■ **Required work**:
Express each line of the listing below as a string in a JSON list, one entry per line and skipping blank lines. Leave out the pictures.

┌──

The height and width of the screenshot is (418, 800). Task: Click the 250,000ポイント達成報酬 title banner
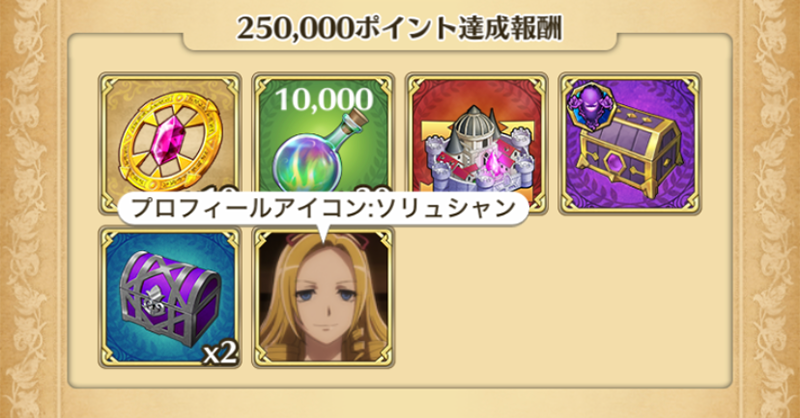(x=399, y=29)
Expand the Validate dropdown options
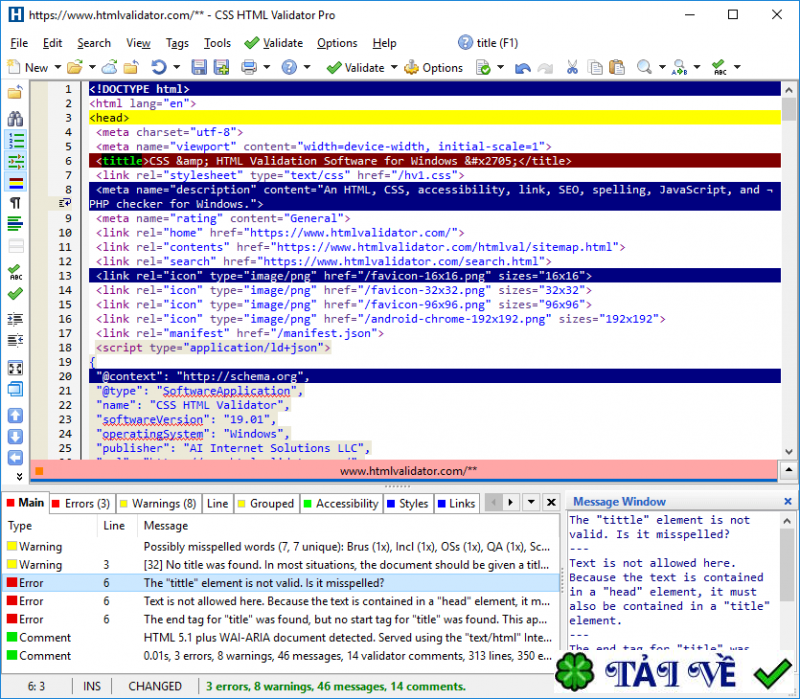 click(393, 67)
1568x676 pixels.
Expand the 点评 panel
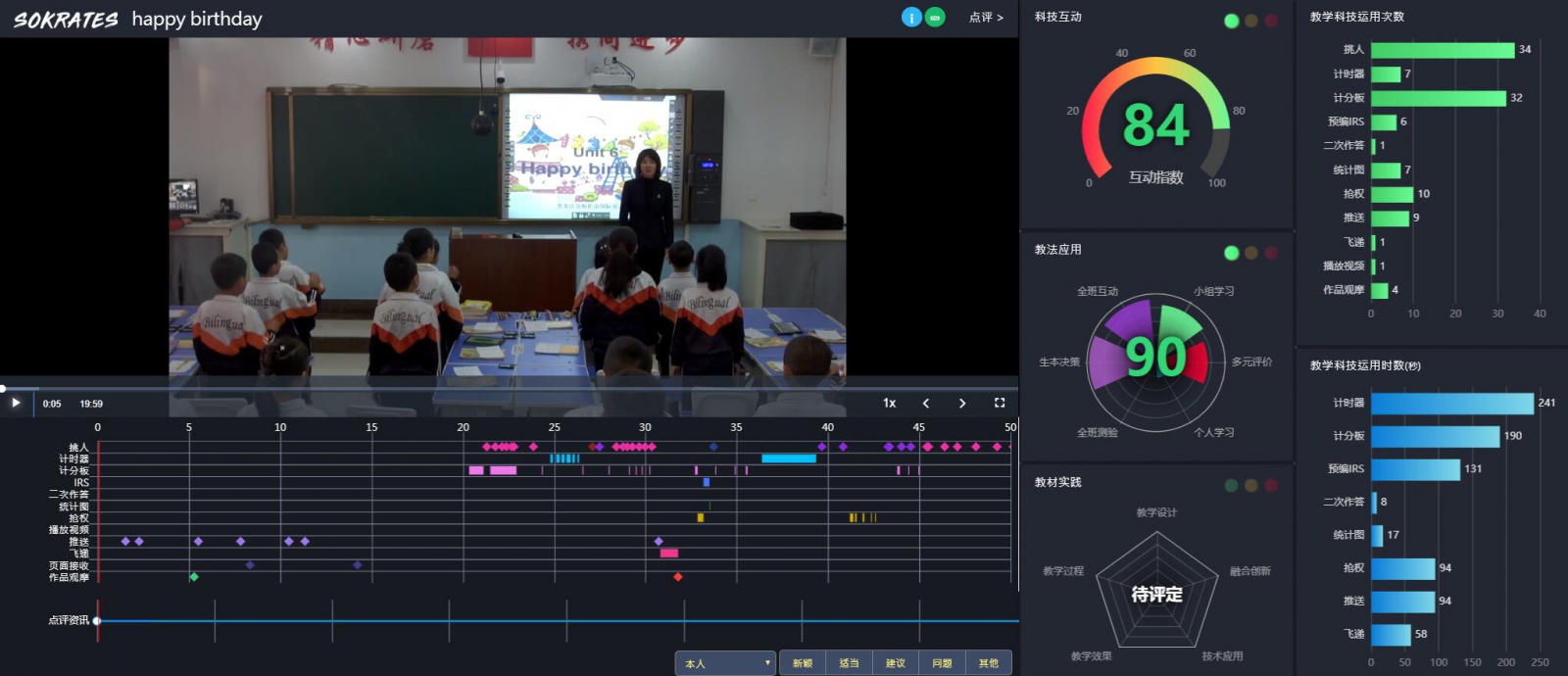[986, 18]
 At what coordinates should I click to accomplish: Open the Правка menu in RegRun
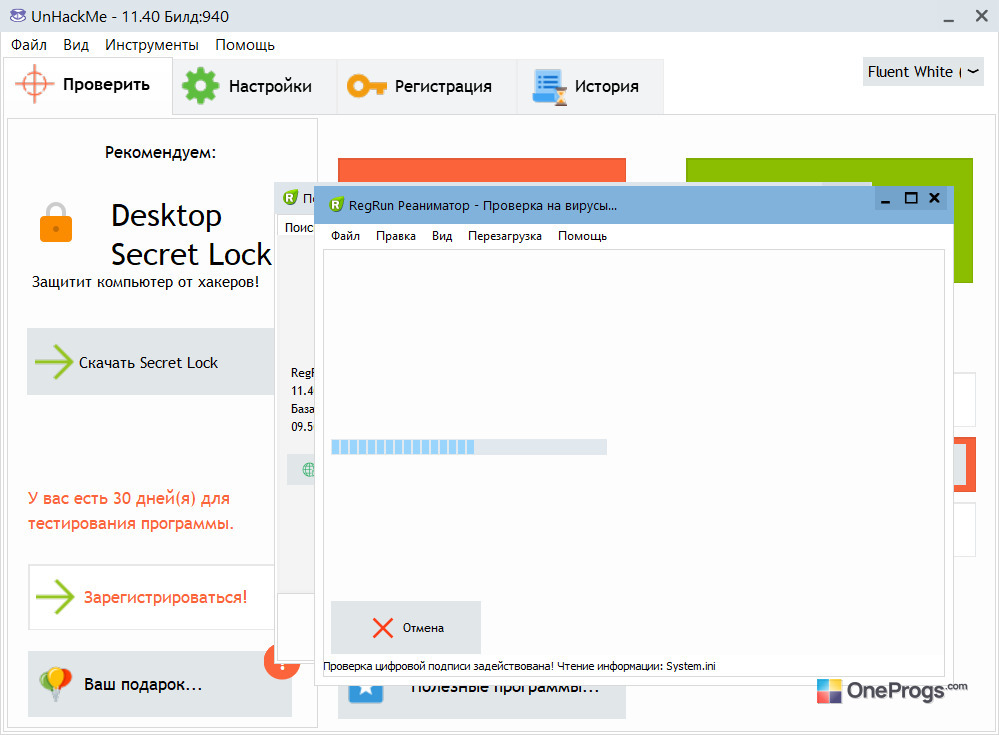pos(396,236)
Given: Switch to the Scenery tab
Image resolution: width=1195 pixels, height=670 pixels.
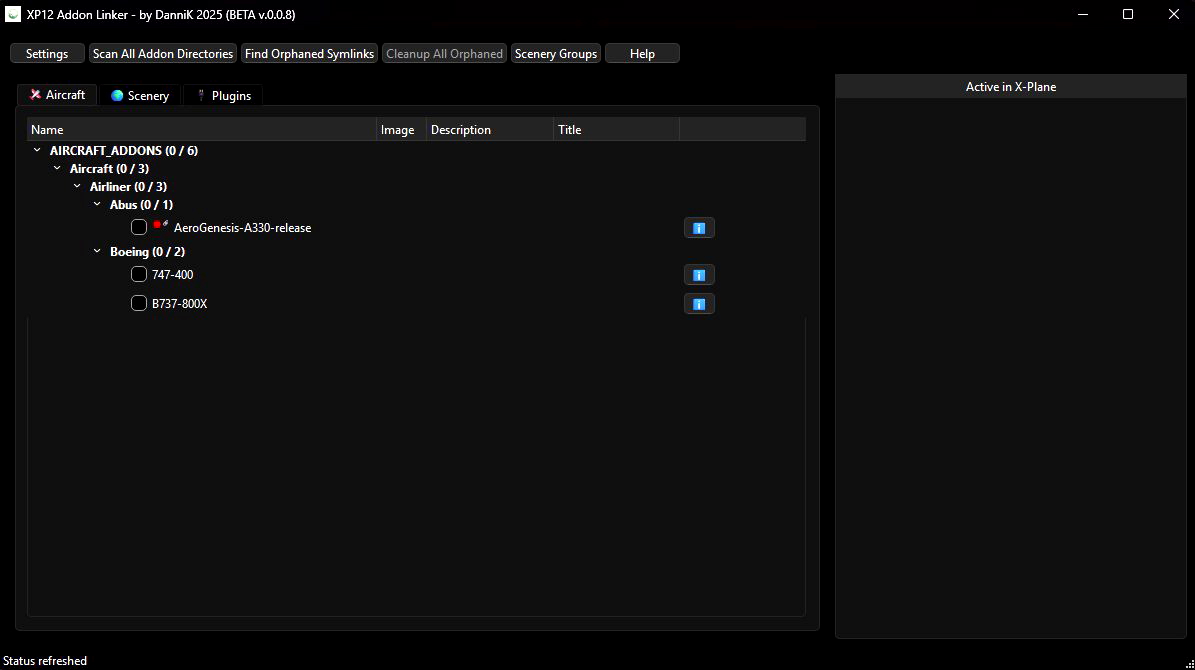Looking at the screenshot, I should coord(140,94).
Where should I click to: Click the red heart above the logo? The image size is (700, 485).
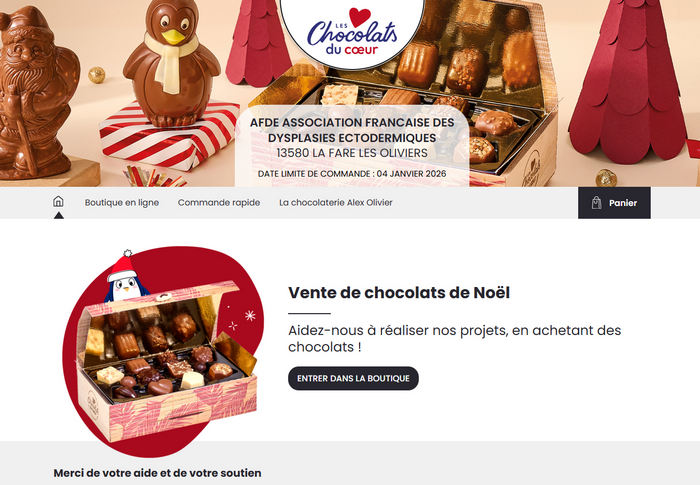click(360, 17)
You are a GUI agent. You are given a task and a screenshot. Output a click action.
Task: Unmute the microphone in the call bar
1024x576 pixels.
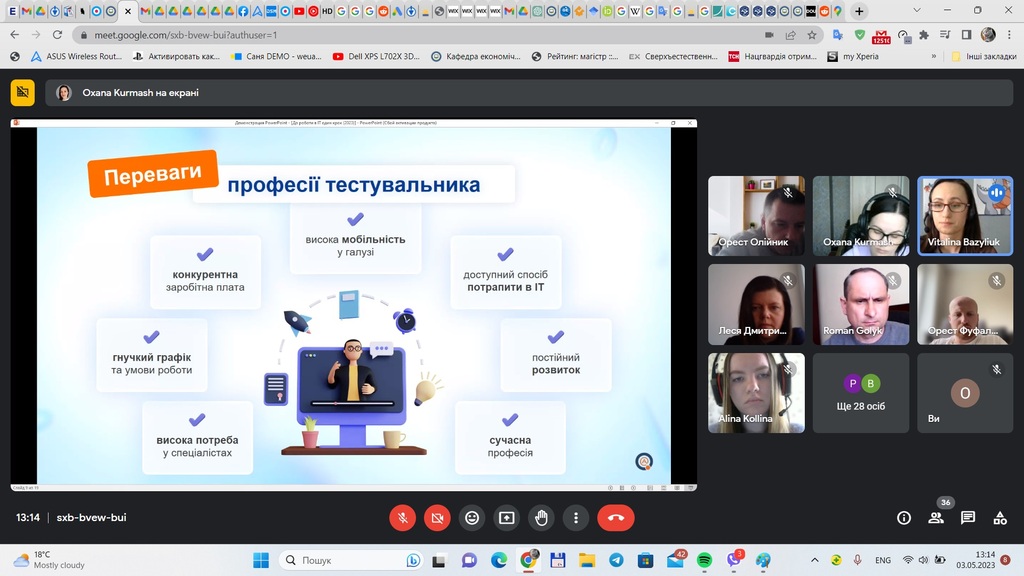(x=402, y=518)
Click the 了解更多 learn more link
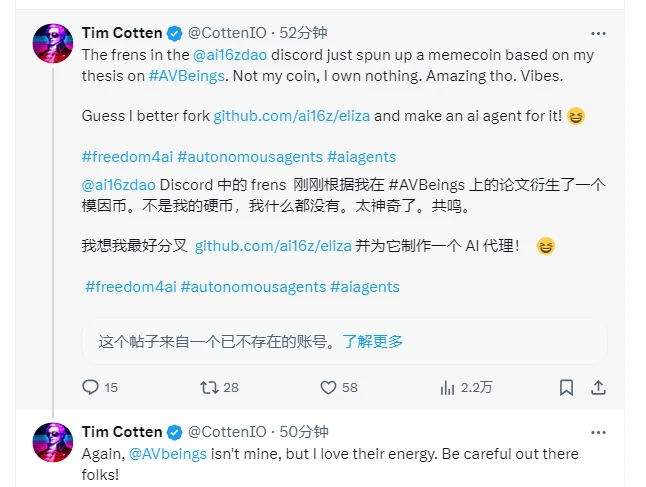Screen dimensions: 646x487 coord(373,341)
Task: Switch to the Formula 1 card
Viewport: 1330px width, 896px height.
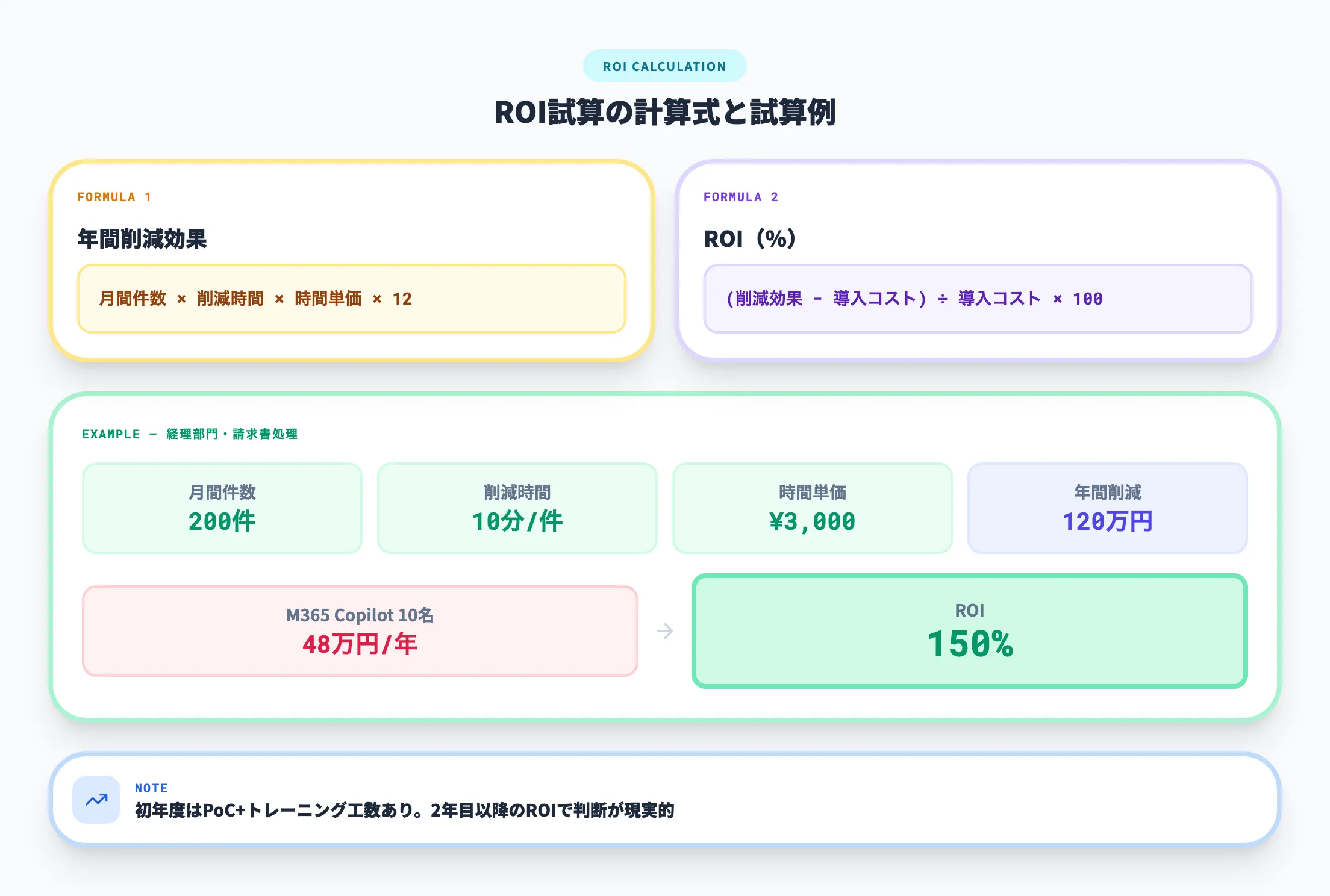Action: 352,259
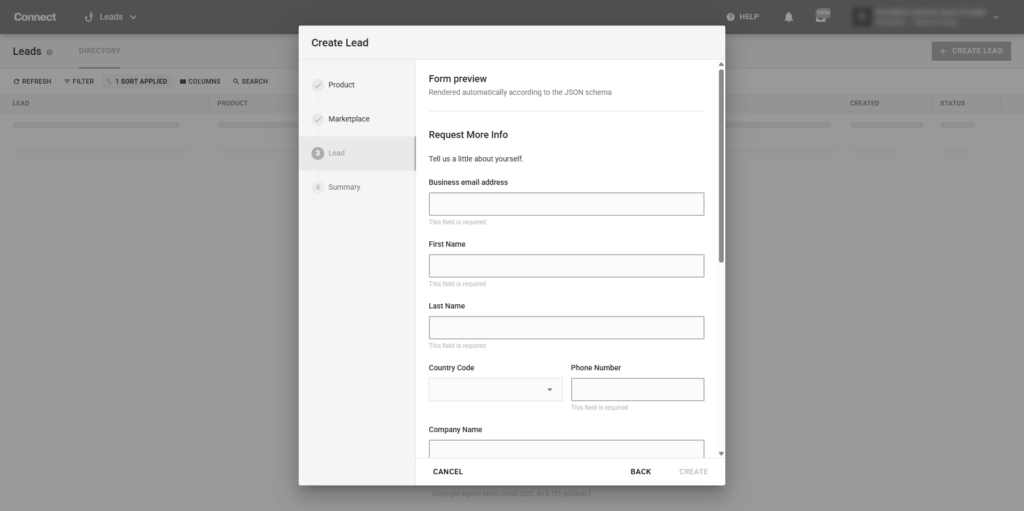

└──

■ **Answer to this problem**:
[
  "The height and width of the screenshot is (418, 800). Task: Click the 250,000ポイント達成報酬 title banner",
  "(x=399, y=29)",
  "Expand the Validate dropdown options",
  " click(393, 67)",
  "1568x676 pixels.",
  "Expand the 点评 panel",
  "[986, 18]",
  " At what coordinates should I click to accomplish: Open the Правка menu in RegRun",
  "pos(396,236)",
  "Given: Switch to the Scenery tab",
  "Image resolution: width=1195 pixels, height=670 pixels.",
  "Looking at the screenshot, I should coord(140,94).",
  "Where should I click to: Click the red heart above the logo? The image size is (700, 485).",
  "click(360, 17)",
  "You are a GUI agent. You are given a task and a screenshot. Output a click action.",
  "Task: Unmute the microphone in the call bar",
  "1024x576 pixels.",
  "(x=402, y=518)",
  "Click the 了解更多 learn more link",
  "Screen dimensions: 646x487 coord(373,341)",
  "Task: Switch to the Formula 1 card",
  "Viewport: 1330px width, 896px height.",
  "Action: 352,259"
]